China: Rainwater harvesting photovoltaic plant production system to ensure food security and nutrition security in arid areas

In the context of food security challenges, Lanzhou University Arid Region Agriculture and Ecological Restoration Engineering Research Center of the Ministry of Education proposed rainwater harvesting photovoltaic greenhouse plant production systems as an innovative solution. This system combines photovoltaic power generation and greenhouse planting technology, through the installation of solar photovoltaic panels, which not only provide the required power for the greenhouse but also transmit excess power to the grid, to achieve dual utilization of energy.

The design of the photovoltaic greenhouse plant production system takes into account the special environmental conditions of the arid region. The design angle and layout of the photovoltaic panels are optimized to maximize the absorption of solar energy while providing the right lighting conditions for the interior of the greenhouse. The greenhouse is equipped with advanced irrigation and climate control systems, which adjust the temperature, humidity, and carbon dioxide concentration according to the needs of plant growth, ensuring that the plants grow in the most suitable environment.

In addition, the system adopts water-saving irrigation technology, using drip irrigation and micro-sprinkler irrigation, effectively reducing the waste of water resources. By precisely controlling the supply of water and nutrients, the system improves the efficiency of water use and minimizes evaporation and loss, which is especially important in arid regions where water is scarce.

In 2023, it won the support of the Lanzhou Young Scientific and Technological Talents Innovation Project, project name: Research and Demonstration of a Clean Production Model of an Intelligent Water Collection Plant Factory in an arid region (2023-QN-154).

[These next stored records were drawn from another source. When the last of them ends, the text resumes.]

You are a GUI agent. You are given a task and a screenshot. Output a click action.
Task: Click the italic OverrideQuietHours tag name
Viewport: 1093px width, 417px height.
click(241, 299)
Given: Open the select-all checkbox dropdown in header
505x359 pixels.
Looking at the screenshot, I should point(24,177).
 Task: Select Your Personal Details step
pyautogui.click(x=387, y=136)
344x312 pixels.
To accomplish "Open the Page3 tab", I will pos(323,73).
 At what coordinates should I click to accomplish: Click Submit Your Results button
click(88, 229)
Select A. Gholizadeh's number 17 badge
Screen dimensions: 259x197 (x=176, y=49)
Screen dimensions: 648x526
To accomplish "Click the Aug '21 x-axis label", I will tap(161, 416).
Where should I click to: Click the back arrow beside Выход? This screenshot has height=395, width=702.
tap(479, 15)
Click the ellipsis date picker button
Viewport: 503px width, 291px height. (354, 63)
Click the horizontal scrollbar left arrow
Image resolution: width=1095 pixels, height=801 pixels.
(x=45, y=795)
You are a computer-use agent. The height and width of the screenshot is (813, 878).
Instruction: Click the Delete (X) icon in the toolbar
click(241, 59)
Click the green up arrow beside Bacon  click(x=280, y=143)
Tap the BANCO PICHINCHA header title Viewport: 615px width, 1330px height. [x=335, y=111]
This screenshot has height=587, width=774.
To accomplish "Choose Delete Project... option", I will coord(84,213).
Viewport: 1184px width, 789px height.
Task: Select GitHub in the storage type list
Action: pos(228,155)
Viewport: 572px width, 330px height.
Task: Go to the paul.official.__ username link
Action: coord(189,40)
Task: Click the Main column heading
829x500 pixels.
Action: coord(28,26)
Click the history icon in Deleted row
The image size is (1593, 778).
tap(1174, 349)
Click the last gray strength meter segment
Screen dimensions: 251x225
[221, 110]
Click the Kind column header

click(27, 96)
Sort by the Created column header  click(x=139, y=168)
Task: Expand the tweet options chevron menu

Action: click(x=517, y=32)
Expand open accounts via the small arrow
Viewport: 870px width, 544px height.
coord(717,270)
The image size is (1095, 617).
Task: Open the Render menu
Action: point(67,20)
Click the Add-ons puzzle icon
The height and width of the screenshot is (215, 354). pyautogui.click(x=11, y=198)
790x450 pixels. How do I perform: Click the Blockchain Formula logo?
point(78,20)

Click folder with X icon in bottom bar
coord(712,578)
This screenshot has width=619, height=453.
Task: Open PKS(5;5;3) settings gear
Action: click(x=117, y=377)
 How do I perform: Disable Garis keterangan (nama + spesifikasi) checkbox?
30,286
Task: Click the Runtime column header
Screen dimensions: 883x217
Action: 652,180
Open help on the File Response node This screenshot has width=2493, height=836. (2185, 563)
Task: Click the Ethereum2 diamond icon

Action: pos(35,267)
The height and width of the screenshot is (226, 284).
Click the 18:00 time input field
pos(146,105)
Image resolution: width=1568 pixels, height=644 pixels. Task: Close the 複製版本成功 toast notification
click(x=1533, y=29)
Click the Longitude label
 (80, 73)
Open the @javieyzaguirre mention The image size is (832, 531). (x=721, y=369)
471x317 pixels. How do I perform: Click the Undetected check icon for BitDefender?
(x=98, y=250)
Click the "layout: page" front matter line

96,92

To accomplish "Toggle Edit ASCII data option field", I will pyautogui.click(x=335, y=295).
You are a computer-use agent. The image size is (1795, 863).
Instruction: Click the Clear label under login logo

The specific application site of this technology is Gaoyanping village, Yuzhong County, Gansu Province. Traditional plant factories face issues of water waste and nutrient loss. This technology uses photovoltaic panels to collect rainwater and solve the technical problem of how to efficiently utilize water resources through a nutrient solution circulation system. Then, through the collected rainwater, the greenhouse crops receive supplementary irrigation. Practical application has proven that the collected rainwater can fully meet the water consumption of a greenhouse for one year by recycling.

The water-collecting photovoltaic plant production system has demonstrated significant advancements in ensuring food security and nutrition security in arid regions through its focus on water-saving, fertilizer-saving, and low-carbon solutions. Several patents have been obtained for key innovations, including a soilless cultivation system for vegetables (ZL 2018 1 1165166.3), a flower seed planting three-culture box (ZL 2020 2 318374.1), a domed greenhouse water-harvesting irrigation device for soilless cultivation (ZL 2021 2 375783.1), and an alternate water-harvesting fallow replenishment and irrigation system for mulch-free planting (ZL 2021 2 3345640.0).

From a water-saving perspective, the system efficiently utilizes water resources by employing photovoltaic water-lifting technology. Without relying on power grids or energy storage equipment, it directly converts solar energy into power for water lifting, effectively addressing the challenge of irrigation in arid areas with power shortages. In combination with water-saving irrigation methods, such as spray irrigation, drip irrigation, and micro-irrigation, the system achieves up to 22.9% water savings compared to traditional flood irrigation and hand pouring, significantly improving water resource utilization efficiency. Furthermore, the system integrates rainwater harvesting mechanisms, utilizing collected rainwater as a vital irrigation source. This approach reduces dependence on external water supplies and ensures a stable water provision for crops in arid environments.

In terms of fertilizer-saving objectives, the system leverages precision fertilization technology, ensuring plants receive an adequate and appropriate nutrient supply through nutrient solution recycling. This method prevents excessive fertilizer use, minimizes waste, and optimizes plant growth at different stages, ultimately enhancing yield and quality. The environmental benefits of fertilizer-saving technology are substantial, as it reduces fertilizer-related soil and water pollution while supporting ecological sustainability. By integrating solar power generation and rainwater harvesting, the system further enhances long-term environmental protection and sustainability.

On the low-carbon front, the system significantly reduces carbon emissions by utilizing solar power technology, thereby cutting down energy consumption in agricultural production and aligning with low-carbon environmental goals. Additionally, by combining photovoltaic water-lifting systems with water-saving irrigation technologies, it fosters the development of a green ecological industrial model, contributing to the innovation and expansion of the global "photovoltaic water-saving" industry.

In summary, the water-collecting photovoltaic plant production system effectively addresses the challenges of food security and nutrition security in arid areas through its water-saving, fertilizer-saving, and low-carbon strategies. Simultaneously, it promotes the sustainable development of agriculture while ensuring the protection of the ecological environment.